### EXERCISE PROMPT
The full listing should be set down again without a single alteration.

### AVAILABLE RECORDS
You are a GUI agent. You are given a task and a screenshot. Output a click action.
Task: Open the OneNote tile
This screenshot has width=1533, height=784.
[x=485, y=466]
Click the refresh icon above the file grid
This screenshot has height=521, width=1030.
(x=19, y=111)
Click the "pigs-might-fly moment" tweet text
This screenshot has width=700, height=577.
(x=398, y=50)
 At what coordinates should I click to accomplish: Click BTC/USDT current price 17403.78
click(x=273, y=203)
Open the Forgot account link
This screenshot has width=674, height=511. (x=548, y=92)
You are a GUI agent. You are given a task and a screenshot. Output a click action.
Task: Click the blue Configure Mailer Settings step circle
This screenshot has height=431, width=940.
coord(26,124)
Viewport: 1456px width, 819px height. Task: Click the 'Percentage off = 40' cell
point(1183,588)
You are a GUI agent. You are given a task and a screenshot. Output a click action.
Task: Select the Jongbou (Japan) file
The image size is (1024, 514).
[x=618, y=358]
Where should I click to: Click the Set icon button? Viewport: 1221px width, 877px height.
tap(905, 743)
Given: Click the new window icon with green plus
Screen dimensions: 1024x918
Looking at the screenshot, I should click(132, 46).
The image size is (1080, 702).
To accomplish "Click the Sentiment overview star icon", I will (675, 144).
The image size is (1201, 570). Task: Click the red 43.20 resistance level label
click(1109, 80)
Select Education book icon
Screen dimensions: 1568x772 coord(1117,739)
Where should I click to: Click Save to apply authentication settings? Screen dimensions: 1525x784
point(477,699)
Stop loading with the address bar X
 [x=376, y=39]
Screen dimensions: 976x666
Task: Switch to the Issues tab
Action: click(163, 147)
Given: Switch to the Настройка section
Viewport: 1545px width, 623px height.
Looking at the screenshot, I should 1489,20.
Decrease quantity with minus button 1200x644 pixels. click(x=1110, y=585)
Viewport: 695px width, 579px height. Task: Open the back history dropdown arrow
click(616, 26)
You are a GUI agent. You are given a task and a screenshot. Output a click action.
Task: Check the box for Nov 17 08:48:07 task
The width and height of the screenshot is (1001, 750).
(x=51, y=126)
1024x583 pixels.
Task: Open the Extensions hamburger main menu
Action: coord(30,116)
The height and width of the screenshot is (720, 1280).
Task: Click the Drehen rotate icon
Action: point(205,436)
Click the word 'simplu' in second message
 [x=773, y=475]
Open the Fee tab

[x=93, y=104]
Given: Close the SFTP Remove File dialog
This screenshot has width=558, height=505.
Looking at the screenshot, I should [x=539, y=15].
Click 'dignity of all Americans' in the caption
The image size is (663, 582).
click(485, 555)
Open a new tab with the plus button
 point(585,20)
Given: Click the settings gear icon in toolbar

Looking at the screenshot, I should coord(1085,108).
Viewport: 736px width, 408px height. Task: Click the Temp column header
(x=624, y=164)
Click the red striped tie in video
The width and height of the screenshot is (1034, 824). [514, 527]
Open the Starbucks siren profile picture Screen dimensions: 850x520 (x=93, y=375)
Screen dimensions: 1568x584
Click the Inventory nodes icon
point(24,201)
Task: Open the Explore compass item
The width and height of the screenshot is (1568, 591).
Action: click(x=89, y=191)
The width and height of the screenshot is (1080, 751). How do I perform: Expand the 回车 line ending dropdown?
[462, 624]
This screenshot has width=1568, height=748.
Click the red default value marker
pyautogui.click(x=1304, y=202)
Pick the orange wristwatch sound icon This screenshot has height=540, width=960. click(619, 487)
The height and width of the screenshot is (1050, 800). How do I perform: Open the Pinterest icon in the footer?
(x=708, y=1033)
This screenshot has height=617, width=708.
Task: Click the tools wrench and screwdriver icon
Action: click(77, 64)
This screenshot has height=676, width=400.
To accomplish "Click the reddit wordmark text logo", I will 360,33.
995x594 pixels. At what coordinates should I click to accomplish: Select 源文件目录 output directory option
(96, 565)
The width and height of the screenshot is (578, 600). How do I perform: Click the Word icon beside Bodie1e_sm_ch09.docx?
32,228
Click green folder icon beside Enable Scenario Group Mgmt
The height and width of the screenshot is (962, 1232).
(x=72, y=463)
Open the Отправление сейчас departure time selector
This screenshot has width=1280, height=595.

### ANSWER FOR THIS EXERCISE
You are a GUI agent. You are given a task and a screenshot. Output a click action.
Task: Open the OneNote tile
This screenshot has width=1533, height=784.
[x=485, y=466]
Click the refresh icon above the file grid
This screenshot has height=521, width=1030.
(x=19, y=111)
Click the "pigs-might-fly moment" tweet text
This screenshot has width=700, height=577.
(x=398, y=50)
 At what coordinates should I click to accomplish: Click BTC/USDT current price 17403.78
click(x=273, y=203)
Open the Forgot account link
This screenshot has width=674, height=511. (x=548, y=92)
You are a GUI agent. You are given a task and a screenshot. Output a click action.
Task: Click the blue Configure Mailer Settings step circle
This screenshot has height=431, width=940.
coord(26,124)
Viewport: 1456px width, 819px height. Task: Click the 'Percentage off = 40' cell
point(1183,588)
You are a GUI agent. You are given a task and a screenshot. Output a click action.
Task: Select the Jongbou (Japan) file
The image size is (1024, 514).
[x=618, y=358]
Where should I click to: Click the Set icon button? Viewport: 1221px width, 877px height.
tap(905, 743)
Given: Click the new window icon with green plus
Screen dimensions: 1024x918
Looking at the screenshot, I should click(132, 46).
The image size is (1080, 702).
To accomplish "Click the Sentiment overview star icon", I will (675, 144).
The image size is (1201, 570). Task: Click the red 43.20 resistance level label
click(1109, 80)
Select Education book icon
Screen dimensions: 1568x772 coord(1117,739)
Where should I click to: Click Save to apply authentication settings? Screen dimensions: 1525x784
point(477,699)
Stop loading with the address bar X
 [x=376, y=39]
Screen dimensions: 976x666
Task: Switch to the Issues tab
Action: click(163, 147)
Given: Switch to the Настройка section
Viewport: 1545px width, 623px height.
Looking at the screenshot, I should 1489,20.
Decrease quantity with minus button 1200x644 pixels. click(x=1110, y=585)
Viewport: 695px width, 579px height. Task: Open the back history dropdown arrow
click(616, 26)
You are a GUI agent. You are given a task and a screenshot. Output a click action.
Task: Check the box for Nov 17 08:48:07 task
The width and height of the screenshot is (1001, 750).
(x=51, y=126)
1024x583 pixels.
Task: Open the Extensions hamburger main menu
Action: coord(30,116)
The height and width of the screenshot is (720, 1280).
Task: Click the Drehen rotate icon
Action: point(205,436)
Click the word 'simplu' in second message
 [x=773, y=475]
Open the Fee tab

[x=93, y=104]
Given: Close the SFTP Remove File dialog
This screenshot has width=558, height=505.
Looking at the screenshot, I should [x=539, y=15].
Click 'dignity of all Americans' in the caption
The image size is (663, 582).
click(485, 555)
Open a new tab with the plus button
 point(585,20)
Given: Click the settings gear icon in toolbar

Looking at the screenshot, I should coord(1085,108).
Viewport: 736px width, 408px height. Task: Click the Temp column header
(x=624, y=164)
Click the red striped tie in video
The width and height of the screenshot is (1034, 824). [514, 527]
Open the Starbucks siren profile picture Screen dimensions: 850x520 (x=93, y=375)
Screen dimensions: 1568x584
Click the Inventory nodes icon
point(24,201)
Task: Open the Explore compass item
The width and height of the screenshot is (1568, 591).
Action: click(x=89, y=191)
The width and height of the screenshot is (1080, 751). How do I perform: Expand the 回车 line ending dropdown?
[462, 624]
This screenshot has width=1568, height=748.
Click the red default value marker
pyautogui.click(x=1304, y=202)
Pick the orange wristwatch sound icon This screenshot has height=540, width=960. click(619, 487)
The height and width of the screenshot is (1050, 800). How do I perform: Open the Pinterest icon in the footer?
(x=708, y=1033)
This screenshot has height=617, width=708.
Task: Click the tools wrench and screwdriver icon
Action: click(77, 64)
This screenshot has height=676, width=400.
To accomplish "Click the reddit wordmark text logo", I will 360,33.
995x594 pixels. At what coordinates should I click to accomplish: Select 源文件目录 output directory option
(96, 565)
The width and height of the screenshot is (578, 600). How do I perform: Click the Word icon beside Bodie1e_sm_ch09.docx?
32,228
Click green folder icon beside Enable Scenario Group Mgmt
The height and width of the screenshot is (962, 1232).
(x=72, y=463)
Open the Отправление сейчас departure time selector
This screenshot has width=1280, height=595.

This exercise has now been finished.